Transcribe the records word for word. Leave every picture out.

Source records
----------
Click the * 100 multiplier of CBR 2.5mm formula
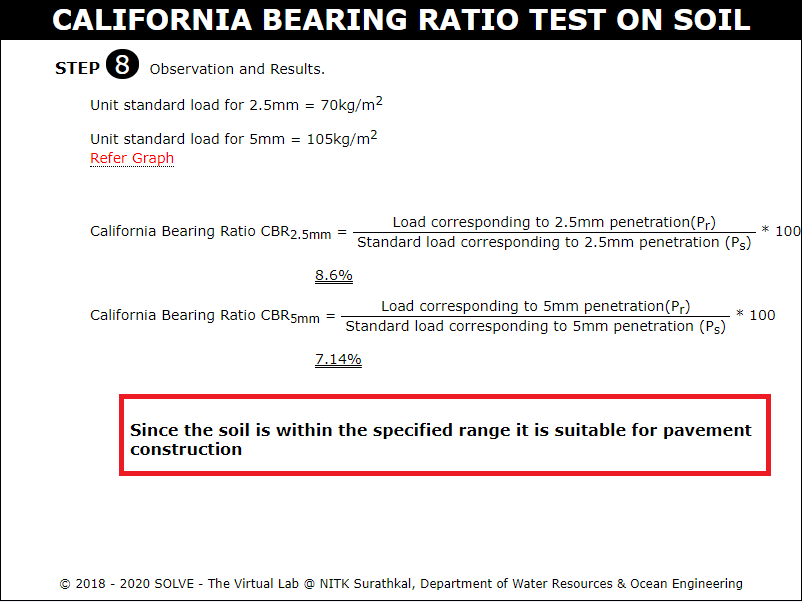 [x=781, y=231]
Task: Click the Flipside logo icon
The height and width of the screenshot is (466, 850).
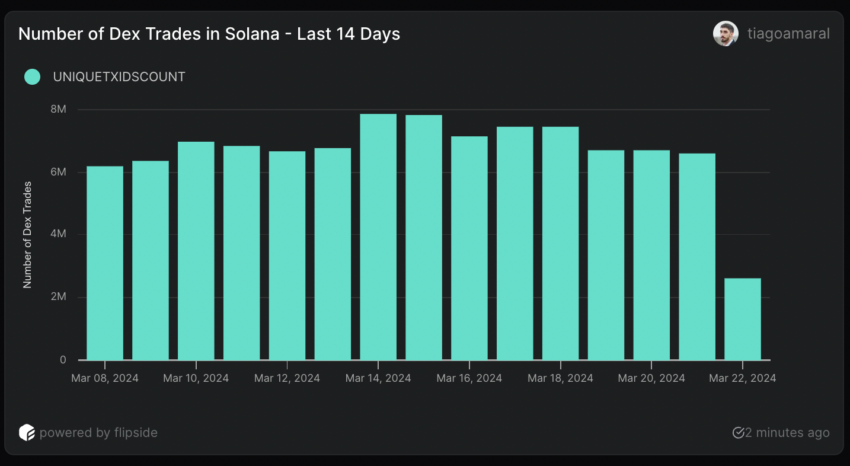Action: [x=27, y=433]

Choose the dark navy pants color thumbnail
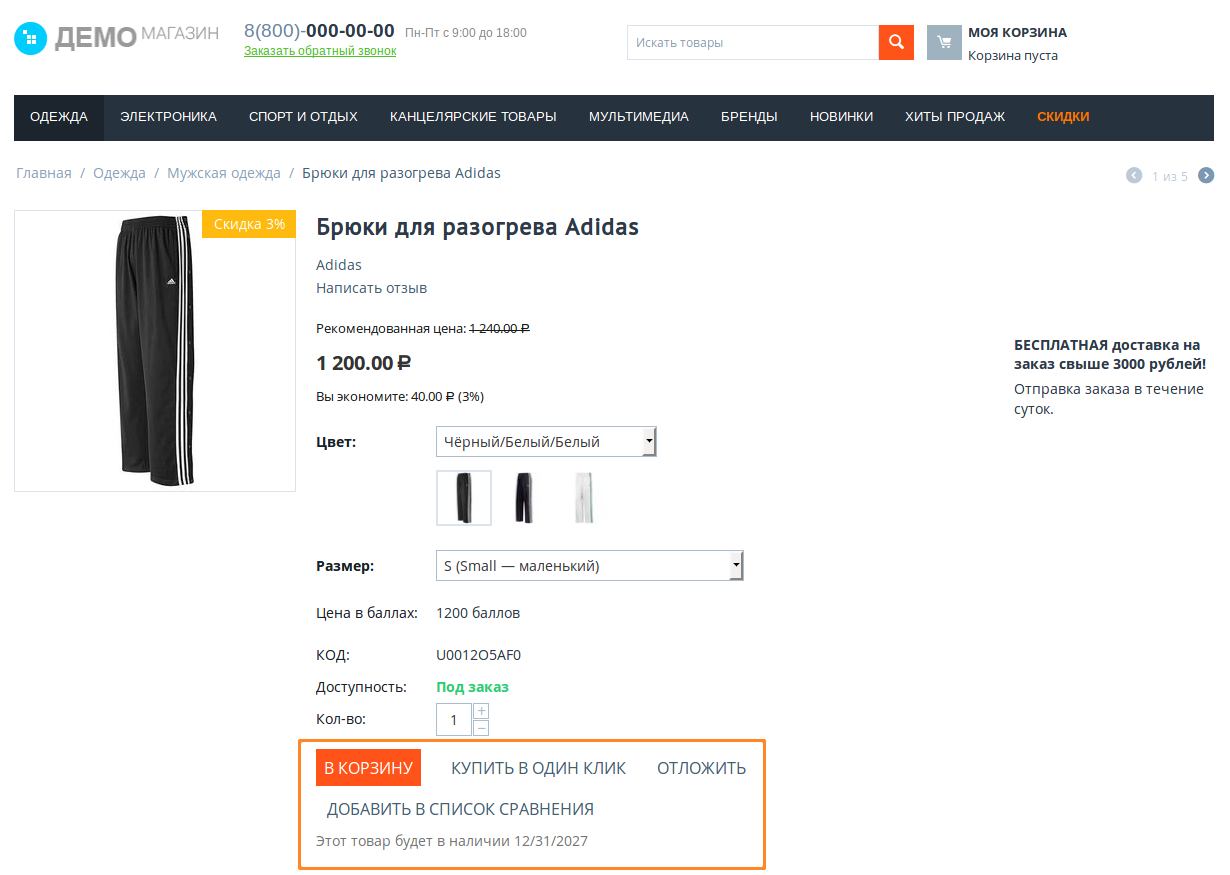pos(524,498)
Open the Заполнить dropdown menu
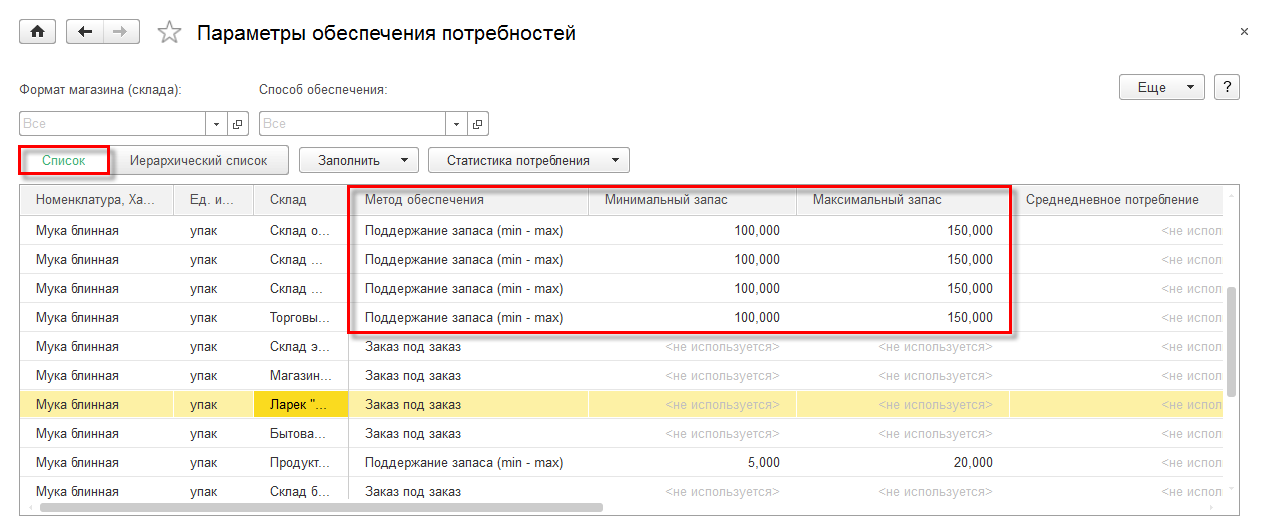 click(359, 160)
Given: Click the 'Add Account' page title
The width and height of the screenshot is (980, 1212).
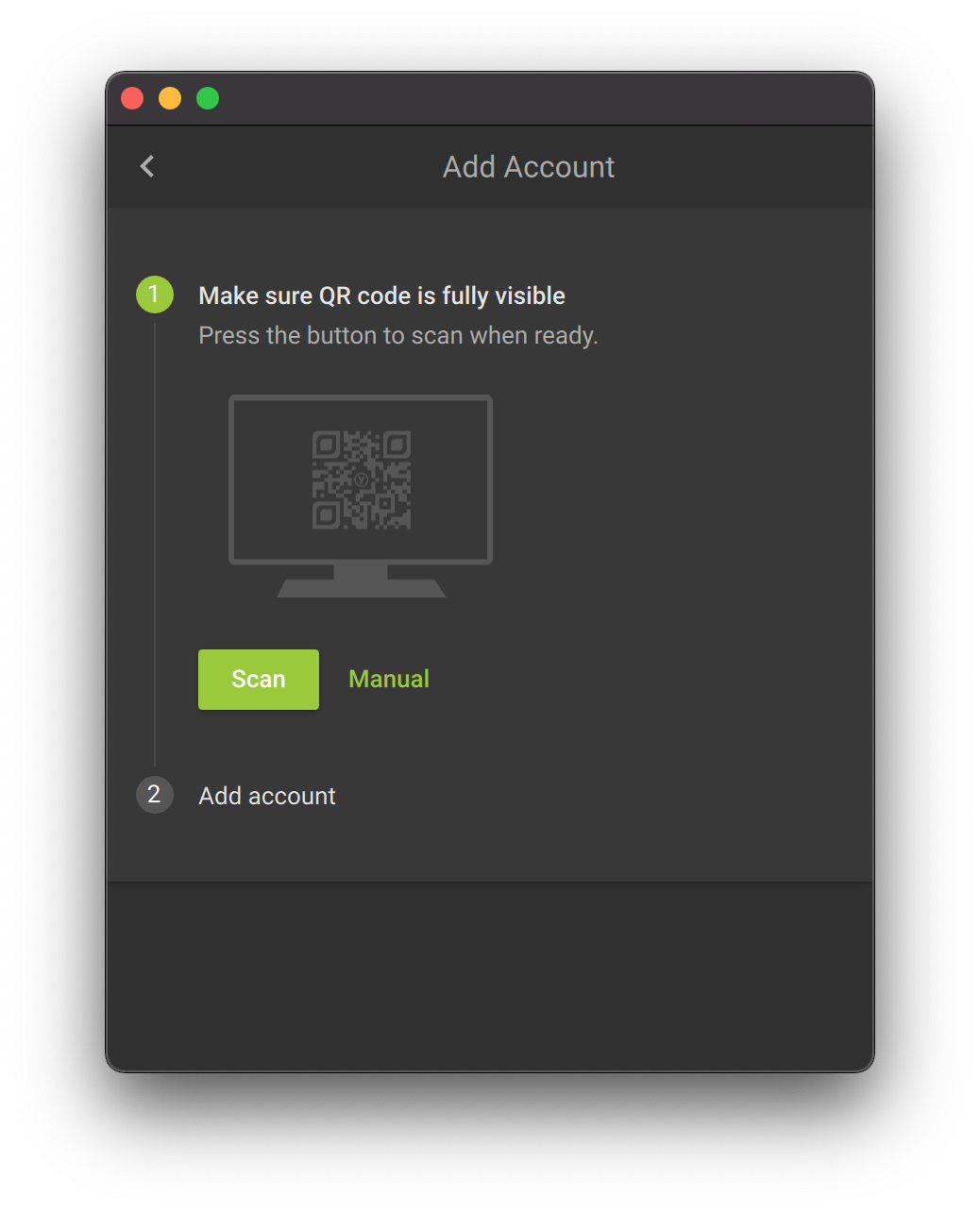Looking at the screenshot, I should tap(528, 167).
----------
YOUR SOLUTION:
Click the * 100 multiplier of CBR 2.5mm formula
 [x=781, y=231]
Task: Click the Flipside logo icon
The height and width of the screenshot is (466, 850).
Action: [x=27, y=433]

Choose the dark navy pants color thumbnail
pos(524,498)
Open the Заполнить dropdown menu
 click(359, 160)
Given: Click the 'Add Account' page title
The width and height of the screenshot is (980, 1212).
Looking at the screenshot, I should tap(528, 167).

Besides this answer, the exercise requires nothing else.